18. This apart, there is discrepancy even as to the time when the alleged confession was made to PW-4. As per examination in chief, PW-4 has claimed that the said confession was made on 1 st December, 2008, between 4.00 to 6.30 P.M., before he left for Sonipat. In the cross- examination, he has stated that he had talked to A-1 at Peeli Kothi, when he was going to Sonipat for the second time, and he did not tell the police that he met him at Naya Bazar. This was contrary to his statement

under Section 164 Cr.P.C. (Ex. PW4/DA). When confronted, PW-4 again changed his statement and stated that A-1 had met him at Naya Bazar.

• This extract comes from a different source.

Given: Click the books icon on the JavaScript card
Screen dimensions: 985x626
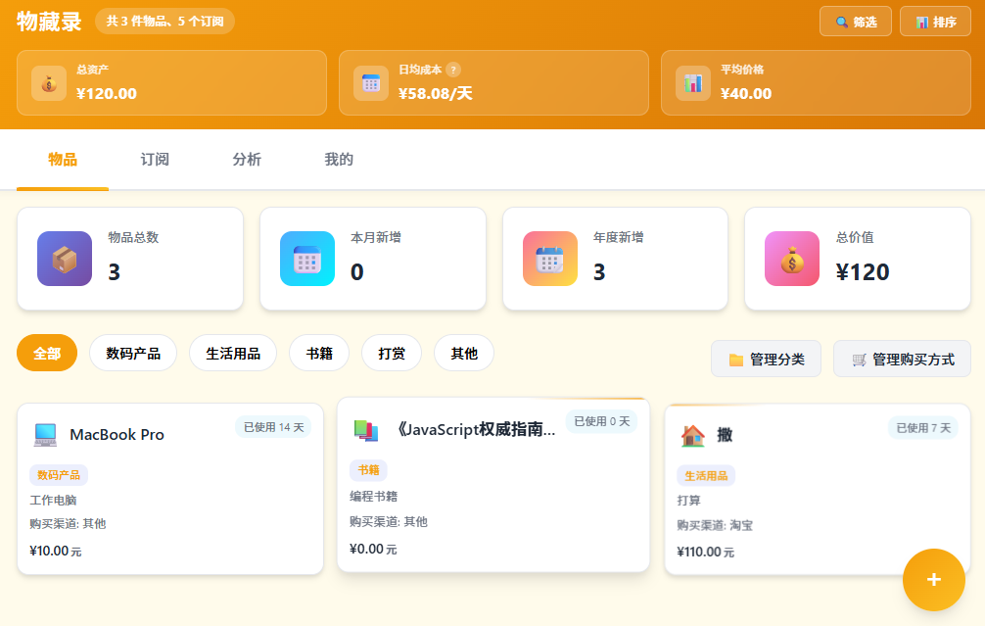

However, he had volunteered and stated that A1 had asked for money at 12:00 midnight in the intervening night of 29th and 30th November, 2008. It is difficult to reconcile and collate the exact time and occasion when the alleged extra judicial confession was made.

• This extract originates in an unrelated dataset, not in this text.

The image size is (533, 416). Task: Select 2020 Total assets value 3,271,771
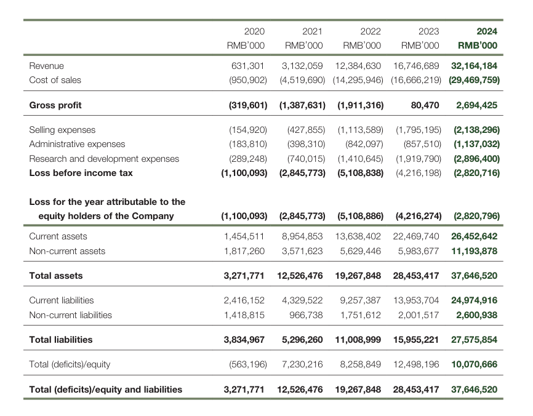(x=244, y=276)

19. In view of the aforesaid contradictions, in the statement of PW-4, which are material and substantial and go to the core of the alleged extra judicial confession, set up by the prosecution, we are inclined to completely disbelieve and not rely upon the extra judicial confession.

INCRIMINATING EVIDENCE AGAINST A-2

20. It is pertinent to note, regarding A-2 that, as per the prosecution, statement of PW-6 was recorded on 2nd December, 2008 and accordingly, he had named the two appellants. The police diary makes a reference that, on 3rd December, 2008, a police team had gone to the village of A-1. However, the police diary does not show that any attempt was made to locate and make enquiries from A-2 i.e. Sudhir Prasad Yadav, in the interim period. There is no incriminating material against him apart from the supposed recovery of clothes. However, the FSL Report (Ex. PW 18/E & 18/F) delineates that no human blood was found on A-2‟s clothes. In light of that, recovery of clothes becomes immaterial in A-2‟s case. This leaves us with virtually no incriminating evidence against A-2. His conviction cannot be based upon the sole statement of PW-6 that he had seen the appellant go upstairs in the building where the crime occurred that night. Therefore, his conviction cannot be sustained.

21. In conclusion, after scrupulous examination, we find that prosecution has been unable to establish that the appellants had committed the offence of murder of Mahesh Kukreja, under Section 302 IPC. The prosecution falters at so many grounds - the last seen theory was not established, the alleged recoveries have not been proved and indicate that they were planted and the extra-judicial confession is unreliable. The charges against the appellants, therefore, cannot be sustained. They are acquitted and will be released forthwith, unless required to be detained in any other case. The appeals are disposed of.